AndyFul
commented
2 years ago Hi, The Sethc LOLBin is not a good example in the home environment. The exploit requires a fully compromised system with high/system privileges to replace seth.exe binary with cmd.exe or some binary malware. This attack vector can be useful in Enterprises because the hacker can use cmd.exe or another shell to manually make changes in the system without logging on. Such exploits are used for persistence or lateral movement. In the home environment, there is no gain to block seth.exe.
I intentionally did not add the ability to block custom Sponsors in the H_C, because users try to add LOLBins recommended in the Enterprise/Business environment, even if this is unnecessary in the home environment.
There are probably some LOLBins that could be added to the H_C. I will probably add some LOLBins if they will become more popular in the attacks on home users.

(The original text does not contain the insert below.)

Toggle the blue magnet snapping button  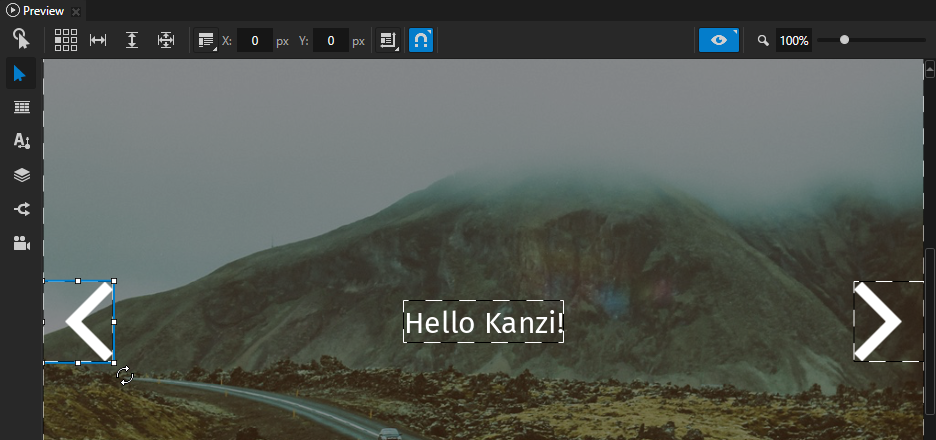pyautogui.click(x=421, y=41)
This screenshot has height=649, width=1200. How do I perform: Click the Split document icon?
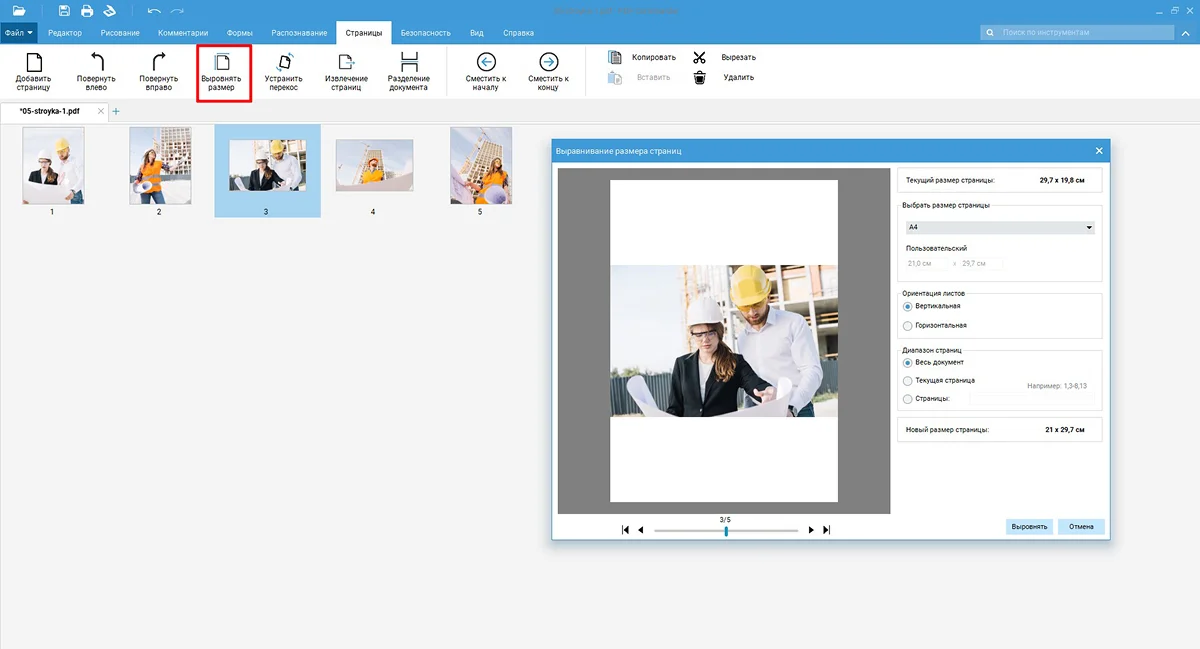[x=408, y=62]
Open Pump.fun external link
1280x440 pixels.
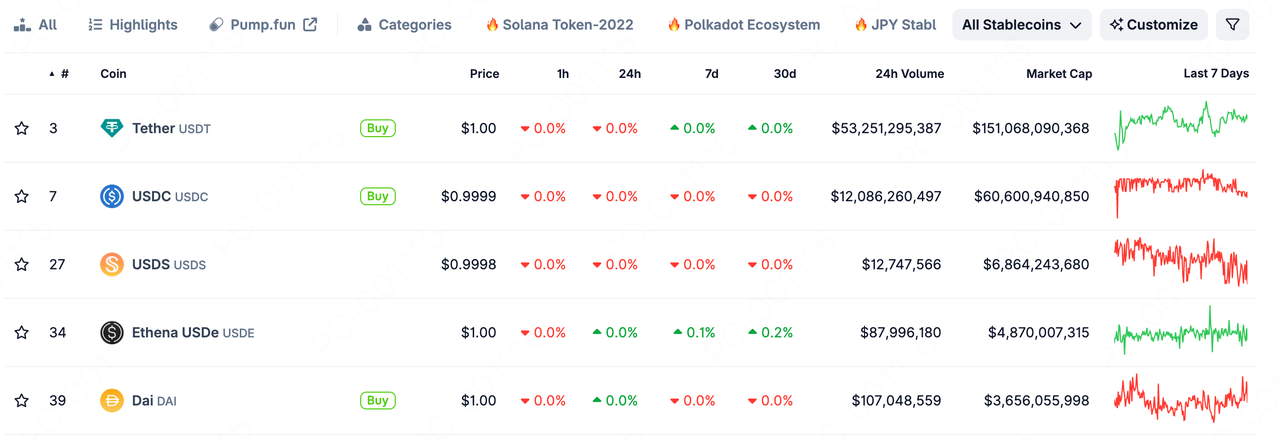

Anyway, the H_C Recommended Settings on Windows 10/11 are so restrictive, that there is no need to block Sponsors, except if one uses vulnerable & unpatched popular applications (or blocks Windows updates).
ghost
A useful one this time. I've noticed that the blocked sponsors list in H_C does not encompass every executable that Microsoft has marked as unsafe in their recommended block rules.
It'd be nice to have an option to add and select any executable or DLL you want and add it as an item blocked by SRP. This could be helpful if new exploits or vulnerable executables emerge and you want to block them to be safe, without having to wait for an update to the blocked sponsors list.
Perhaps add a "Custom Block List" option under the Whitelist options in Hard_Configurator, which opens a new window similar to the whitelists, detailing all the items blocked by the user. This would also be a good addition to my security guide and I would be able to easily have people block vulnerable executables, whereas right now I can't do that without complications.
A good example of a harmful executable would be sethc.exe, which allows for a privilege escalation exploit on the lock screen. If this executable were to be blocked using the custom feature described above, this wouldn't be an issue. But right now, sethc is nowhere to be seen in the Blocked Sponsors list... therefore I once again request the addition of this feature.